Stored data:
====================

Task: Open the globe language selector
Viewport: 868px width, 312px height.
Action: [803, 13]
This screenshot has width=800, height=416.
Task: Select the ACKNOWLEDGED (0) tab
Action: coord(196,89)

====================

Provide a faithful, complete copy of the entries above.

■ **Written answer**
Task: Open the globe language selector
Viewport: 868px width, 312px height.
Action: [803, 13]
This screenshot has width=800, height=416.
Task: Select the ACKNOWLEDGED (0) tab
Action: coord(196,89)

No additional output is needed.